If life and politics had taken different turns for Erin Murphy a few years ago, she might be running for a second term as governor today. Or defending the state's slim House DFL majority as Madame Speaker.
Instead, Murphy is a now state senator from St. Paul, playing a decidedly less visible role — yet one that could prove consequential for Minnesota's governance in 2023 and beyond. Murphy, 62, chairs her DFL caucus's campaign to take control of the state Senate.
That mostly behind-the-scenes role in the minority caucus of the Legislature's upper chamber is not one many of us observers would have predicted for Murphy four years ago. In 2018, she was the energetic former state House majority leader who, despite carrying DFL Party endorsement, lost her party's gubernatorial primary to now Gov. Tim Walz.
The loss — by nearly 10 percentage points — hit hard, in a way that perhaps only those who have themselves known election defeats can appreciate. Some watchers then might have predicted that Murphy would leave politics and return to her first profession, surgical nursing. Others might have cast her as a lobbyist for a medical enterprise, a lucrative option that might have appealed to the daughter of Wisconsin factory workers.
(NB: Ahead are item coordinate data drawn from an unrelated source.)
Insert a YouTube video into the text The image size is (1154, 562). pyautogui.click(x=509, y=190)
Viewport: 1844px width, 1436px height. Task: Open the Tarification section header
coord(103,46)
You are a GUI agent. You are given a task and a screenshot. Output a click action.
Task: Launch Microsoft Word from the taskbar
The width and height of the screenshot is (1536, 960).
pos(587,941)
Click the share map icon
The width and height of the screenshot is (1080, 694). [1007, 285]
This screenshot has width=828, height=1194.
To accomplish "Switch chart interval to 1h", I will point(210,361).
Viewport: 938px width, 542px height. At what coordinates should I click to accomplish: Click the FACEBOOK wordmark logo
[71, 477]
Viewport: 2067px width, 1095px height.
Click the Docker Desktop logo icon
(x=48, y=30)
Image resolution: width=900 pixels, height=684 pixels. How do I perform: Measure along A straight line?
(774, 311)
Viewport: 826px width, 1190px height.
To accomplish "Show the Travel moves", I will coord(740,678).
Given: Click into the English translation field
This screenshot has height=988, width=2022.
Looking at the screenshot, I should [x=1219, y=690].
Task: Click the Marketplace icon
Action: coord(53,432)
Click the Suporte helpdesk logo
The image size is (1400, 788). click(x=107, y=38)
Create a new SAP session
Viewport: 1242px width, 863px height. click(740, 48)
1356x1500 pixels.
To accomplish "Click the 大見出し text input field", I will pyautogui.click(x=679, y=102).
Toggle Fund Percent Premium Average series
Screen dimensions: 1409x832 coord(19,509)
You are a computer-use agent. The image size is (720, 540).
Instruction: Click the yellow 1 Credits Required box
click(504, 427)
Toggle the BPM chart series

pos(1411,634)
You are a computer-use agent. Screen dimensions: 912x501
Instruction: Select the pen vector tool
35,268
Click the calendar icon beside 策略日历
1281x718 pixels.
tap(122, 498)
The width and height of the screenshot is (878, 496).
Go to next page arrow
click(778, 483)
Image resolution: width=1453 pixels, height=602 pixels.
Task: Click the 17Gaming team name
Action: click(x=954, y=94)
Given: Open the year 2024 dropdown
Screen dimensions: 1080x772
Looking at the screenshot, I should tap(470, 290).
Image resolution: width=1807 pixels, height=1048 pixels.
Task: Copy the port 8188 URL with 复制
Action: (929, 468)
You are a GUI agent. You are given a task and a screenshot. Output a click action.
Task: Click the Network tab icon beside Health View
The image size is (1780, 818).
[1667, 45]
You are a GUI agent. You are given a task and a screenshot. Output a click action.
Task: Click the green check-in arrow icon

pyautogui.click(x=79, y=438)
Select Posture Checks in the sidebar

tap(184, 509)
Instead, Murphy nudged long-serving state Sen. Dick Cohen into retirement in St. Paul's District 64, won an easy election in 2020, and let it be known to her new colleagues that she was eager to help them break the GOP's six-year hold on the state Senate. (Last session the Senate had a 34-31-2 Republican majority.) DFLers handed her the 2022 campaign general's role.
The job has demanded long hours traveling, recruiting, strategizing, fundraising, glad-handing, door-knocking — all away from the limelight Murphy had known as a legislative leader and gubernatorial candidate. All without the control she'd had when it was her own name on the ballot.
It also has meant bucking a strong political tide. The president's political party traditionally loses seats in Congress and legislatures at midterm, and President Joe Biden's lagging approval earlier this year foretold no exception. High levels of inflation, crime and pandemic fatigue were not in the DFL's favor.
Yet with early voting now begun, neither state nor national observers are confidently predicting a Republican blowout. Things changed over the summer. Biden scored surprising successes in Congress. The U.S. Supreme Court in effect put the abortion issue on every ballot. The numerous misdeeds of former President Donald Trump have been daily headlines.